Concernant l’accès à un hébergement d’urgence, grand manquement de la précédente loi et mesure très attendue par les associations, la Fédération note l’engagement pris d’élargir le périmètre d’attribution des places dédiées aux femmes victimes de violences aux personnes en situation de prostitution[1]. Nous alertons cependant sur les conditions de mise en œuvre, au regard du manque de places d’hébergement dédiées et sécurisés pour ces publics, et de la priorisation des publics déjà l’œuvre faute de moyens et qui pour les femmes concernées dépendraient du niveau de danger de mort.

Le second axe porte pour objectif d’étendre et d’adapter la précédente loi aux nouvelles pratiques prostitutionnelles, en renforçant d’une part l’action des FSI dans le cyberespace en matière de lutte contre le système prostitutionnel, notamment par la création d’un groupe d’enquête pour améliorer les capacités de détection en ligne au sein de l’OCRETH, et d’autre part en renforçant la lutte contre la prostitution « logée » en conventionnant avec les plateformes d’hébergement, type Airbnb et les réseaux sociaux pour améliorer les modalités de prévention, de signalement et de réponses aux enquêtes.

La Fédération constate qu’aucune mesure dans l’axe 2 n’est annoncée sur la pérennisation des financements dédiés aux actions de « maraudes numériques » portées par les associations. Néanmoins, le gouvernement constate que la prostitution de rue ne concerne plus que 20 % des personnes en situation de prostitution. Le volet répressif ne saurait être l’unique réponse à apporter, et la Fédération va transmettre les actions déjà mises en œuvre dans les territoires qui mériteraient d’être renforcées.

Le troisième axe porte sur les nouvelles missions de ’observatoire des violences faites aux femmes de la MIPROF, afin d’améliorer la production de données caractérisant les phénomènes prostitutionnels et ainsi mieux objectiver leurs évolutions, et ainsi comme recommandé par les associations, d’adapter les politiques publiques dans les territoires et les moyens alloués aux besoins identifiés.

Dans le cadre des JOP, l’Etat annonce le lancement d’une campagne de sensibilisation et de prévention à destination du grand public réalisée grâce au travail mené en partenariat avec le Collectif de lutte contre la traite des êtres humains.

Enfin, le quatrième axe très attendu intègre des mesures dédiées à la lutte contre l’exploitation sexuelle des mineur.e.s, dont le pilotage sera confié à Sarah El Haïry, Ministre déléguée chargée de l’enfance et de la jeunesse et son pilotage locale sera confiée aux CDLP. Les mesures annoncées sont ambitieuses, mais nous restons en attente des crédits qui seront délégués qui n’ont pas été communiqués lors de la présentation. Elles portent à la fois sur la formation des professionnel.le.s au contact des mineur.e.s pour améliorer le repérage, la prévention et un accompagnement spécialisé, la création de ressources et le déploiement de dispositifs de prévention en santé à destination des jeunes, le déploiement de campagnes de sensibilisation dédiées, ou encore sur le développement de la plateforme nationale d’écoute et de suivi.

■ Entrées fournies ■
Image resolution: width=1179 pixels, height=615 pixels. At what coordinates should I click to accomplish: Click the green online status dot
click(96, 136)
* * *
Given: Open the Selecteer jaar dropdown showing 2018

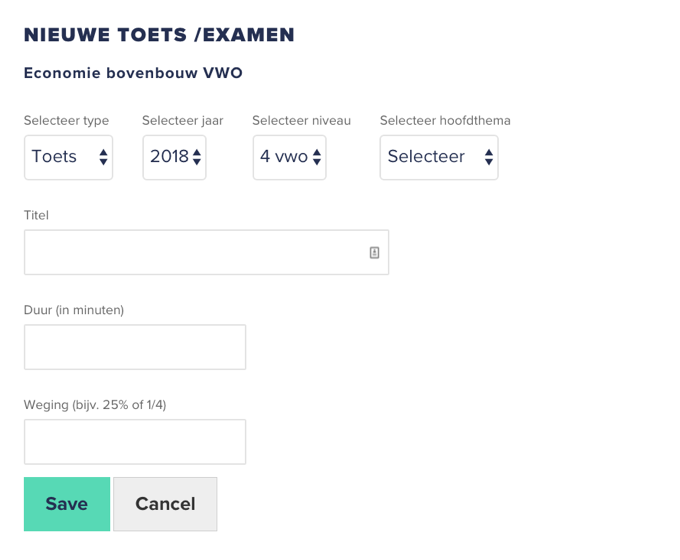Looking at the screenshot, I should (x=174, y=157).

■ Énoncé du problème ■
Recopiez à l'identique le passage de l'extrait sur la lutte contre la prostitution qui va de « Enfin, le quatrième » jusqu'à « et de suivi. ».

■ Réponse ■
Enfin, le quatrième axe très attendu intègre des mesures dédiées à la lutte contre l’exploitation sexuelle des mineur.e.s, dont le pilotage sera confié à Sarah El Haïry, Ministre déléguée chargée de l’enfance et de la jeunesse et son pilotage locale sera confiée aux CDLP. Les mesures annoncées sont ambitieuses, mais nous restons en attente des crédits qui seront délégués qui n’ont pas été communiqués lors de la présentation. Elles portent à la fois sur la formation des professionnel.le.s au contact des mineur.e.s pour améliorer le repérage, la prévention et un accompagnement spécialisé, la création de ressources et le déploiement de dispositifs de prévention en santé à destination des jeunes, le déploiement de campagnes de sensibilisation dédiées, ou encore sur le développement de la plateforme nationale d’écoute et de suivi.